Records excerpted from a collection:
----------------
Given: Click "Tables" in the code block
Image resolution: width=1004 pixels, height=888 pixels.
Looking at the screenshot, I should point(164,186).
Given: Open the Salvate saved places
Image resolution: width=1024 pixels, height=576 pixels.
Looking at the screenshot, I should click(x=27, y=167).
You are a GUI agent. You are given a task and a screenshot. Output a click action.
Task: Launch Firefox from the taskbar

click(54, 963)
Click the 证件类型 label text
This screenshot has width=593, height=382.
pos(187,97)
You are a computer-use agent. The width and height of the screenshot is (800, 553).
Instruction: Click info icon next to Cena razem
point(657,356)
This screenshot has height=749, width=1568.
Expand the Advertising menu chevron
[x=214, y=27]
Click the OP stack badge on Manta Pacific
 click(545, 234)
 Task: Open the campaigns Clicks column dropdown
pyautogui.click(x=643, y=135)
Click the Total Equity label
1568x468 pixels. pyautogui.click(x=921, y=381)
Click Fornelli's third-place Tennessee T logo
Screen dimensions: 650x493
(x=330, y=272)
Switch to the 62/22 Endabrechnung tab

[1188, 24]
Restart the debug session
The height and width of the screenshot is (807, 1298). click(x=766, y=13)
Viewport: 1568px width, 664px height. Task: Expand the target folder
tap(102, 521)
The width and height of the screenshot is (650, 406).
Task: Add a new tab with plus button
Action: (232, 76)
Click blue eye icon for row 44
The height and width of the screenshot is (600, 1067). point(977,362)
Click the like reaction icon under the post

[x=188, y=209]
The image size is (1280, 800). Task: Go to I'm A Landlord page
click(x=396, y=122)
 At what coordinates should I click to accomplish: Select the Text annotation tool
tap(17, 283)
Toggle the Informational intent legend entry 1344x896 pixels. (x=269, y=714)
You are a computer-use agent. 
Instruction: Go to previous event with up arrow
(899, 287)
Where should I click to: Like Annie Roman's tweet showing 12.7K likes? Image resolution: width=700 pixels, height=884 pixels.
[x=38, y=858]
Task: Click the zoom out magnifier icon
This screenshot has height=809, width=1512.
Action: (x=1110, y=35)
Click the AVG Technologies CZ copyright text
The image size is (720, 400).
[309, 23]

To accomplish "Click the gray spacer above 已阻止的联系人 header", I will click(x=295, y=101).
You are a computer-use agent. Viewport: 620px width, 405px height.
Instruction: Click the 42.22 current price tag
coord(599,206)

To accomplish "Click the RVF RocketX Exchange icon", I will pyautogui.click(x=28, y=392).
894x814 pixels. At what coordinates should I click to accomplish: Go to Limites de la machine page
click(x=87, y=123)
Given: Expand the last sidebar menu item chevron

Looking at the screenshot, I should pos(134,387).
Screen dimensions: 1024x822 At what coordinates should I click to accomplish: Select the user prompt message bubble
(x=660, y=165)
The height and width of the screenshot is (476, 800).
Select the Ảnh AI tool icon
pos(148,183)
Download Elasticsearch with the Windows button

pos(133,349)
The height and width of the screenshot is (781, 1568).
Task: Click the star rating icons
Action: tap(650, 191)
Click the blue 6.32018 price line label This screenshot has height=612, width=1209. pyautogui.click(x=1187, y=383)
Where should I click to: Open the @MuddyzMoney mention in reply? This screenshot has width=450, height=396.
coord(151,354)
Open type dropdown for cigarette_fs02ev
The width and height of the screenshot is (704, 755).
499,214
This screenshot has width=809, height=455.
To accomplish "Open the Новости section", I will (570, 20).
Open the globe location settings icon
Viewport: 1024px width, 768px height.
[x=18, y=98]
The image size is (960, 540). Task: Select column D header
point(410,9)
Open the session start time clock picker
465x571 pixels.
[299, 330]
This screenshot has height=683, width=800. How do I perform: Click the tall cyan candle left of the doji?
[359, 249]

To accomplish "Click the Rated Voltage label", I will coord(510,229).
----------------
A word-for-word copy of all the entries above is required.

Given: Click "Tables" in the code block
Image resolution: width=1004 pixels, height=888 pixels.
Looking at the screenshot, I should point(164,186).
Given: Open the Salvate saved places
Image resolution: width=1024 pixels, height=576 pixels.
Looking at the screenshot, I should click(x=27, y=167).
You are a GUI agent. You are given a task and a screenshot. Output a click action.
Task: Launch Firefox from the taskbar

click(54, 963)
Click the 证件类型 label text
This screenshot has width=593, height=382.
pos(187,97)
You are a computer-use agent. The width and height of the screenshot is (800, 553).
Instruction: Click info icon next to Cena razem
point(657,356)
This screenshot has height=749, width=1568.
Expand the Advertising menu chevron
[x=214, y=27]
Click the OP stack badge on Manta Pacific
 click(545, 234)
 Task: Open the campaigns Clicks column dropdown
pyautogui.click(x=643, y=135)
Click the Total Equity label
1568x468 pixels. pyautogui.click(x=921, y=381)
Click Fornelli's third-place Tennessee T logo
Screen dimensions: 650x493
(x=330, y=272)
Switch to the 62/22 Endabrechnung tab

[1188, 24]
Restart the debug session
The height and width of the screenshot is (807, 1298). click(x=766, y=13)
Viewport: 1568px width, 664px height. Task: Expand the target folder
tap(102, 521)
The width and height of the screenshot is (650, 406).
Task: Add a new tab with plus button
Action: (232, 76)
Click blue eye icon for row 44
The height and width of the screenshot is (600, 1067). point(977,362)
Click the like reaction icon under the post

[x=188, y=209]
The image size is (1280, 800). Task: Go to I'm A Landlord page
click(x=396, y=122)
 At what coordinates should I click to accomplish: Select the Text annotation tool
tap(17, 283)
Toggle the Informational intent legend entry 1344x896 pixels. (x=269, y=714)
You are a computer-use agent. 
Instruction: Go to previous event with up arrow
(899, 287)
Where should I click to: Like Annie Roman's tweet showing 12.7K likes? Image resolution: width=700 pixels, height=884 pixels.
[x=38, y=858]
Task: Click the zoom out magnifier icon
This screenshot has height=809, width=1512.
Action: (x=1110, y=35)
Click the AVG Technologies CZ copyright text
The image size is (720, 400).
[309, 23]

To accomplish "Click the gray spacer above 已阻止的联系人 header", I will click(x=295, y=101).
You are a computer-use agent. Viewport: 620px width, 405px height.
Instruction: Click the 42.22 current price tag
coord(599,206)

To accomplish "Click the RVF RocketX Exchange icon", I will pyautogui.click(x=28, y=392).
894x814 pixels. At what coordinates should I click to accomplish: Go to Limites de la machine page
click(x=87, y=123)
Given: Expand the last sidebar menu item chevron

Looking at the screenshot, I should pos(134,387).
Screen dimensions: 1024x822 At what coordinates should I click to accomplish: Select the user prompt message bubble
(x=660, y=165)
The height and width of the screenshot is (476, 800).
Select the Ảnh AI tool icon
pos(148,183)
Download Elasticsearch with the Windows button

pos(133,349)
The height and width of the screenshot is (781, 1568).
Task: Click the star rating icons
Action: tap(650, 191)
Click the blue 6.32018 price line label This screenshot has height=612, width=1209. pyautogui.click(x=1187, y=383)
Where should I click to: Open the @MuddyzMoney mention in reply? This screenshot has width=450, height=396.
coord(151,354)
Open type dropdown for cigarette_fs02ev
The width and height of the screenshot is (704, 755).
499,214
This screenshot has width=809, height=455.
To accomplish "Open the Новости section", I will (570, 20).
Open the globe location settings icon
Viewport: 1024px width, 768px height.
[x=18, y=98]
The image size is (960, 540). Task: Select column D header
point(410,9)
Open the session start time clock picker
465x571 pixels.
[299, 330]
This screenshot has height=683, width=800. How do I perform: Click the tall cyan candle left of the doji?
[359, 249]

To accomplish "Click the Rated Voltage label", I will coord(510,229).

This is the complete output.